──────── DATA SECTION ────────

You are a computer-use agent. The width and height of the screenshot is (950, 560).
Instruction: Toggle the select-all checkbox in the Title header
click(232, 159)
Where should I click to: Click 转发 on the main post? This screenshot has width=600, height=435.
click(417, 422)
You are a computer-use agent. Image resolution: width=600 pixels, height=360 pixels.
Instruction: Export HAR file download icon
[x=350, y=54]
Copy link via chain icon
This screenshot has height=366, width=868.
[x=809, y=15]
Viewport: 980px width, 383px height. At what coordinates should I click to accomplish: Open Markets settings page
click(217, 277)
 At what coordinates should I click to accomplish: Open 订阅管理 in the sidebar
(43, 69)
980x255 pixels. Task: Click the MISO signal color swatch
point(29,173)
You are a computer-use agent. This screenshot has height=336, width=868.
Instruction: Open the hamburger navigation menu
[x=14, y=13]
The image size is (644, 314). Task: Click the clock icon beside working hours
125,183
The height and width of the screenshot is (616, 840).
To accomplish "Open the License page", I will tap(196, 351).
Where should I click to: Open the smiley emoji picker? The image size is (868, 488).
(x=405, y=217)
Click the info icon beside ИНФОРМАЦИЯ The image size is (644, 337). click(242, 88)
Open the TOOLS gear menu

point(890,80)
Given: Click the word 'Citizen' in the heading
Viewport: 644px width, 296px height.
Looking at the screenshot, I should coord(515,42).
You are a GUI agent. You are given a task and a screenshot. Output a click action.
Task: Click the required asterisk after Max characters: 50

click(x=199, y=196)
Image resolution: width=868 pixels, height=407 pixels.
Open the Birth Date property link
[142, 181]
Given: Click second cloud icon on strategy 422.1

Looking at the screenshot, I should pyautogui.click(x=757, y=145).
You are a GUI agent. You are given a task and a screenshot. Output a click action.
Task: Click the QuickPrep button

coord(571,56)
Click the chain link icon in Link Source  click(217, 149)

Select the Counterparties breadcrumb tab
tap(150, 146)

────────

**PROBLEM REQUIREMENTS**
All that is needed is the line containing "You are a computer-use agent. This" and each line after it to the end of the data above, set down exactly.

**RESPONSE TO THE EXERCISE**
You are a computer-use agent. This screenshot has height=336, width=868.
Instruction: Open the hamburger navigation menu
[x=14, y=13]
The image size is (644, 314). Task: Click the clock icon beside working hours
125,183
The height and width of the screenshot is (616, 840).
To accomplish "Open the License page", I will tap(196, 351).
Where should I click to: Open the smiley emoji picker? The image size is (868, 488).
(x=405, y=217)
Click the info icon beside ИНФОРМАЦИЯ The image size is (644, 337). click(242, 88)
Open the TOOLS gear menu

point(890,80)
Given: Click the word 'Citizen' in the heading
Viewport: 644px width, 296px height.
Looking at the screenshot, I should coord(515,42).
You are a GUI agent. You are given a task and a screenshot. Output a click action.
Task: Click the required asterisk after Max characters: 50

click(x=199, y=196)
Image resolution: width=868 pixels, height=407 pixels.
Open the Birth Date property link
[142, 181]
Given: Click second cloud icon on strategy 422.1

Looking at the screenshot, I should pyautogui.click(x=757, y=145).
You are a GUI agent. You are given a task and a screenshot. Output a click action.
Task: Click the QuickPrep button

coord(571,56)
Click the chain link icon in Link Source  click(217, 149)

Select the Counterparties breadcrumb tab
tap(150, 146)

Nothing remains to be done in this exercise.